A writing project I’m fiddling with, is called The Trench. Here is an excerpt from the beginning of the proposed novel.
Madman Elkayim had a graying mustache and bushy eyebrows, oily black and wavy hair with strands of white, and a bulbous nose. He stood 5 feet, 8 inches, or more precisely 172.70 centimeters, just a shy short of 8 inches. His eyesight keen.
Other than the schnoz, Madman was nondescript both in features and accouterment. He didn’t look like a Madman, afterall. In fact, he often wore a dark gray wool suit and bland navy blue tie. You might think of him as an enervated man in his mid fifties. Indeed, if anything was remarkable about him, Madman was a linguist, fluent in Russian, Israeli, Arabic, Farsi and English, and worked in close liaison with Israeli generals and the Saudi Royal family. He had successfully passed himself off as a leading expert in oceanographic research.
Today, Madman stood quietly as the Mir-class III submersible was lowered by a huge crane onto the deck of the Russian oceanographic and hydrographic research vessel R/V Akademik Mstislav Keldysh.
“Legko! Nemnogo vlevo!” a member of the ship’s crew shouted in Russian as he directed the crane operator. “Medlenno. Net net. Dyuym vpravo!”
Butting in, the captain spoke in broken English: “Excuse me, Vy Elkayim. We are experiencing an abnormally high range of radioactivity from that submersible.”
“That is normal,” Elkayim replied. “It is part of the research equipment aboard.”
“Kak pozhelayete, ser. Vy vozglavlyayete etu missiyu.” (As you wish, sir. You are the head of this mission.)
“How soon till we reach the Trench?” Elkayim inquired.
“After departure it will take us 12 days,” said the captain. “Weather permitting.”
“And does the crew know?”
“They know only what I tell them Vy Elkayim.”
Mr.
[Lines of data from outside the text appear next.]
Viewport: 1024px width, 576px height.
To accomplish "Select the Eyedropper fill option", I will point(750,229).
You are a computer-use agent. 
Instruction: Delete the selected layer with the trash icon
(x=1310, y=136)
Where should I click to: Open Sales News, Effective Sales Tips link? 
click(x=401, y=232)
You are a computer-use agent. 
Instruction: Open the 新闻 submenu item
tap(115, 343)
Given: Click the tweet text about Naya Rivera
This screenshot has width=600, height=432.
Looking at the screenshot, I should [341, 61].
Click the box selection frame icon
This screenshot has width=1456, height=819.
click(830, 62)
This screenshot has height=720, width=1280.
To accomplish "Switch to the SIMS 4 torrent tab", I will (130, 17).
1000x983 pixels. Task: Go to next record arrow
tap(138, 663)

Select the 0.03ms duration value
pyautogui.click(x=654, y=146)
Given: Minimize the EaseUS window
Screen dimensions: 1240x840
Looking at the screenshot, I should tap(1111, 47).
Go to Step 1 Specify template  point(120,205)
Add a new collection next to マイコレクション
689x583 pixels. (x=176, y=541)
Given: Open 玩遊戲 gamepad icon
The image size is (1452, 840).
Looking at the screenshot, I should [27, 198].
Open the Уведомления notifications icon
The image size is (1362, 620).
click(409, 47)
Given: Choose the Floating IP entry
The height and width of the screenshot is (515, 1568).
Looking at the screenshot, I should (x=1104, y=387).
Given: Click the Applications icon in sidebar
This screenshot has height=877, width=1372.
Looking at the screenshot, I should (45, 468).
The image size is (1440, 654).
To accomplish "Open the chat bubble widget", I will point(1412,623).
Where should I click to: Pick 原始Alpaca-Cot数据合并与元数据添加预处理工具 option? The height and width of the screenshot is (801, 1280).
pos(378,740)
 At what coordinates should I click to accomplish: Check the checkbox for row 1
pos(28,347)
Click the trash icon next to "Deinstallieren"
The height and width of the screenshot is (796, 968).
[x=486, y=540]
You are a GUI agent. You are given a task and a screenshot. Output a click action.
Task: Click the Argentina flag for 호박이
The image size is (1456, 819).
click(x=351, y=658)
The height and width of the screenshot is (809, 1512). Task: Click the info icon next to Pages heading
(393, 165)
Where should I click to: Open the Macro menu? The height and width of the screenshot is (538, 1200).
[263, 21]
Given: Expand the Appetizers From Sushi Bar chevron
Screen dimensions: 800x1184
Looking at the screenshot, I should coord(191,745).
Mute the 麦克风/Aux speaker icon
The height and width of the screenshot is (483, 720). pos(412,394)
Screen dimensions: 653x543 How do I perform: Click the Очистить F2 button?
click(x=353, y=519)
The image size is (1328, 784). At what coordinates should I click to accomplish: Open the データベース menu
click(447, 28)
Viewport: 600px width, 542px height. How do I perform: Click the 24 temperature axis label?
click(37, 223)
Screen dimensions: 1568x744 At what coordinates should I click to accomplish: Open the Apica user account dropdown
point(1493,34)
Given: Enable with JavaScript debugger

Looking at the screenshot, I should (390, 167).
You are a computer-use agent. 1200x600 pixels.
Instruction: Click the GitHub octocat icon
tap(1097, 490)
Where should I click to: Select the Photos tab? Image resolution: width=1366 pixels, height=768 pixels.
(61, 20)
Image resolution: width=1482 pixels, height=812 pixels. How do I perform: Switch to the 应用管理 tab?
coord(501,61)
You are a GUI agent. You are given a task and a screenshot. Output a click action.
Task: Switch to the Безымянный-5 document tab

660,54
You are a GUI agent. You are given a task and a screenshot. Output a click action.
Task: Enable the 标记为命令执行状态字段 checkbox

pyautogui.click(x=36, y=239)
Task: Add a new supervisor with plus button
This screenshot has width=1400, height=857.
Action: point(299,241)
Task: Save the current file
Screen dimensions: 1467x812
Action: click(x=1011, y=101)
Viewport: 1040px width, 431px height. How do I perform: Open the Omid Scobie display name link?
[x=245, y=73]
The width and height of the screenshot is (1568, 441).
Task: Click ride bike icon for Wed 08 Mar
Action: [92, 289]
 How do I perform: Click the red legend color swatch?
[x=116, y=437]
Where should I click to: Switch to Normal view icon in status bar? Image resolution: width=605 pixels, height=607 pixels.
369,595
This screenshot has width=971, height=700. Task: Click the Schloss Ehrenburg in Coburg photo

Elkayim, known to us as Madman, nodded in approval and folded his arms as the Mir-class III was hoisted into position on the ship’s deck.
This deep sea vehicle system had been designed specifically for exploration of the Trench. Significantly longer than submersibles I and II (used in filming the movie Titanic), it had a large compartment with an unspecified payload which Elkayim intended to activate once at the bottom of the Mariana Trench, 124 miles east from the Mariana Islands. It was hoped to discover new biodiversity at a depth of 10,994 meters (36,070 feet), more than a mile deeper than Mount Everest was tall.